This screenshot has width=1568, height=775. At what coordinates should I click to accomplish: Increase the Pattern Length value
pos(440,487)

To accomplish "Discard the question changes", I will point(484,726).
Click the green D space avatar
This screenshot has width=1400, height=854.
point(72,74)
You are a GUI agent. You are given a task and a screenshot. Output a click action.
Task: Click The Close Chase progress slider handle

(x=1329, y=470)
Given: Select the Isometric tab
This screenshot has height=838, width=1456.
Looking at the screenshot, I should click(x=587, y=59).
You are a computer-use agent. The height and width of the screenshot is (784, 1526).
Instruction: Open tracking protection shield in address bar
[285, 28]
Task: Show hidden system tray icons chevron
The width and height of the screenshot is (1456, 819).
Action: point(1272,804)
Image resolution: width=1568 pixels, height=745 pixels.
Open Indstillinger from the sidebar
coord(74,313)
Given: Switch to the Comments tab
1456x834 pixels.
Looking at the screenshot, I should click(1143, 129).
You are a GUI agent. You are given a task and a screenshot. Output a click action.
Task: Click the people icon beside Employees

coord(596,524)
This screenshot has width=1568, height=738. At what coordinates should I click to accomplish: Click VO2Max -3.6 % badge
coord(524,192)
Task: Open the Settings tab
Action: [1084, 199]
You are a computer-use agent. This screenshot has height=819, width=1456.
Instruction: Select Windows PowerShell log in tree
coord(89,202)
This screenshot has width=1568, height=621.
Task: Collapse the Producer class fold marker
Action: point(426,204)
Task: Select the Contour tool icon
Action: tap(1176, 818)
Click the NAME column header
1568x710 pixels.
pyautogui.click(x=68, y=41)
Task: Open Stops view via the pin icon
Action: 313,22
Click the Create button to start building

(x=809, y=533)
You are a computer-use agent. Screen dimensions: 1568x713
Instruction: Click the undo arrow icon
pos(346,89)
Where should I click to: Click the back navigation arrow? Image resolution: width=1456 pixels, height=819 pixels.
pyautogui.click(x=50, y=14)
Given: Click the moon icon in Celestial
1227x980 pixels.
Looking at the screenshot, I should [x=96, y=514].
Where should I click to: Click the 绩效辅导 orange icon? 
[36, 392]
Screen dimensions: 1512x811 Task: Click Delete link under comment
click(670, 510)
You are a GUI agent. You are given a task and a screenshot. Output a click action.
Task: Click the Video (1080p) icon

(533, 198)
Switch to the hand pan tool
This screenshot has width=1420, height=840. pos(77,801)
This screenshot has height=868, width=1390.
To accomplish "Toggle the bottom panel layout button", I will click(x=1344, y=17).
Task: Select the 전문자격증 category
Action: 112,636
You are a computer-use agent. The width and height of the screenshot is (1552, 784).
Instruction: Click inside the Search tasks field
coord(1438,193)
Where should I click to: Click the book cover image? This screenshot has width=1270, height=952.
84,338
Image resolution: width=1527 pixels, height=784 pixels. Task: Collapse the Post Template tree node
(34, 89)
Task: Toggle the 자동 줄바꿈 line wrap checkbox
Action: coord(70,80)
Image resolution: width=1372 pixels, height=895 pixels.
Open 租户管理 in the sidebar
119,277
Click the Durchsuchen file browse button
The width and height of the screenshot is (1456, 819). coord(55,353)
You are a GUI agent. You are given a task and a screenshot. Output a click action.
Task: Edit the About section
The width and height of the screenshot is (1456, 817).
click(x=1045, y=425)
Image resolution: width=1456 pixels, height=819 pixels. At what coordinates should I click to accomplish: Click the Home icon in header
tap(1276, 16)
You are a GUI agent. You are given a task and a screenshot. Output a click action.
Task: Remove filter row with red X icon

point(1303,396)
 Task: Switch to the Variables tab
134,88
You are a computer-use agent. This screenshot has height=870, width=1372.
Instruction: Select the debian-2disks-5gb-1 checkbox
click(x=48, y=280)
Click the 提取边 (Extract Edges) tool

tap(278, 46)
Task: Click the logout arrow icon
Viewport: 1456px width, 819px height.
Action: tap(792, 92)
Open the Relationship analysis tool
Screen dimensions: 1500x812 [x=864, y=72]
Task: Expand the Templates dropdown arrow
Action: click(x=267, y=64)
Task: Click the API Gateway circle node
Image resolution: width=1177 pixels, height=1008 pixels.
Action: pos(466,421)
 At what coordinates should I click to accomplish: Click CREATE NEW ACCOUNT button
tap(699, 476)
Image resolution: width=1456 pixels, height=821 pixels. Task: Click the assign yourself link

» **Task objective**: Transcribe all records exactly as written.

» **Exercise answer**:
This screenshot has width=1568, height=775. At what coordinates should I click to accomplish: Increase the Pattern Length value
pos(440,487)

To accomplish "Discard the question changes", I will point(484,726).
Click the green D space avatar
This screenshot has width=1400, height=854.
point(72,74)
You are a GUI agent. You are given a task and a screenshot. Output a click action.
Task: Click The Close Chase progress slider handle

(x=1329, y=470)
Given: Select the Isometric tab
This screenshot has height=838, width=1456.
Looking at the screenshot, I should click(x=587, y=59).
You are a computer-use agent. The height and width of the screenshot is (784, 1526).
Instruction: Open tracking protection shield in address bar
[285, 28]
Task: Show hidden system tray icons chevron
The width and height of the screenshot is (1456, 819).
Action: point(1272,804)
Image resolution: width=1568 pixels, height=745 pixels.
Open Indstillinger from the sidebar
coord(74,313)
Given: Switch to the Comments tab
1456x834 pixels.
Looking at the screenshot, I should click(1143, 129).
You are a GUI agent. You are given a task and a screenshot. Output a click action.
Task: Click the people icon beside Employees

coord(596,524)
This screenshot has width=1568, height=738. At what coordinates should I click to accomplish: Click VO2Max -3.6 % badge
coord(524,192)
Task: Open the Settings tab
Action: [1084, 199]
You are a computer-use agent. This screenshot has height=819, width=1456.
Instruction: Select Windows PowerShell log in tree
coord(89,202)
This screenshot has width=1568, height=621.
Task: Collapse the Producer class fold marker
Action: point(426,204)
Task: Select the Contour tool icon
Action: tap(1176, 818)
Click the NAME column header
1568x710 pixels.
pyautogui.click(x=68, y=41)
Task: Open Stops view via the pin icon
Action: 313,22
Click the Create button to start building

(x=809, y=533)
You are a computer-use agent. Screen dimensions: 1568x713
Instruction: Click the undo arrow icon
pos(346,89)
Where should I click to: Click the back navigation arrow? Image resolution: width=1456 pixels, height=819 pixels.
pyautogui.click(x=50, y=14)
Given: Click the moon icon in Celestial
1227x980 pixels.
Looking at the screenshot, I should [x=96, y=514].
Where should I click to: Click the 绩效辅导 orange icon? 
[36, 392]
Screen dimensions: 1512x811 Task: Click Delete link under comment
click(670, 510)
You are a GUI agent. You are given a task and a screenshot. Output a click action.
Task: Click the Video (1080p) icon

(533, 198)
Switch to the hand pan tool
This screenshot has width=1420, height=840. pos(77,801)
This screenshot has height=868, width=1390.
To accomplish "Toggle the bottom panel layout button", I will click(x=1344, y=17).
Task: Select the 전문자격증 category
Action: 112,636
You are a computer-use agent. The width and height of the screenshot is (1552, 784).
Instruction: Click inside the Search tasks field
coord(1438,193)
Where should I click to: Click the book cover image? This screenshot has width=1270, height=952.
84,338
Image resolution: width=1527 pixels, height=784 pixels. Task: Collapse the Post Template tree node
(34, 89)
Task: Toggle the 자동 줄바꿈 line wrap checkbox
Action: coord(70,80)
Image resolution: width=1372 pixels, height=895 pixels.
Open 租户管理 in the sidebar
119,277
Click the Durchsuchen file browse button
The width and height of the screenshot is (1456, 819). coord(55,353)
You are a GUI agent. You are given a task and a screenshot. Output a click action.
Task: Edit the About section
The width and height of the screenshot is (1456, 817).
click(x=1045, y=425)
Image resolution: width=1456 pixels, height=819 pixels. At what coordinates should I click to accomplish: Click the Home icon in header
tap(1276, 16)
You are a GUI agent. You are given a task and a screenshot. Output a click action.
Task: Remove filter row with red X icon

point(1303,396)
 Task: Switch to the Variables tab
134,88
You are a computer-use agent. This screenshot has height=870, width=1372.
Instruction: Select the debian-2disks-5gb-1 checkbox
click(x=48, y=280)
Click the 提取边 (Extract Edges) tool

tap(278, 46)
Task: Click the logout arrow icon
Viewport: 1456px width, 819px height.
Action: tap(792, 92)
Open the Relationship analysis tool
Screen dimensions: 1500x812 [x=864, y=72]
Task: Expand the Templates dropdown arrow
Action: click(x=267, y=64)
Task: Click the API Gateway circle node
Image resolution: width=1177 pixels, height=1008 pixels.
Action: pos(466,421)
 At what coordinates should I click to accomplish: Click CREATE NEW ACCOUNT button
tap(699, 476)
Image resolution: width=1456 pixels, height=821 pixels. Task: Click the assign yourself link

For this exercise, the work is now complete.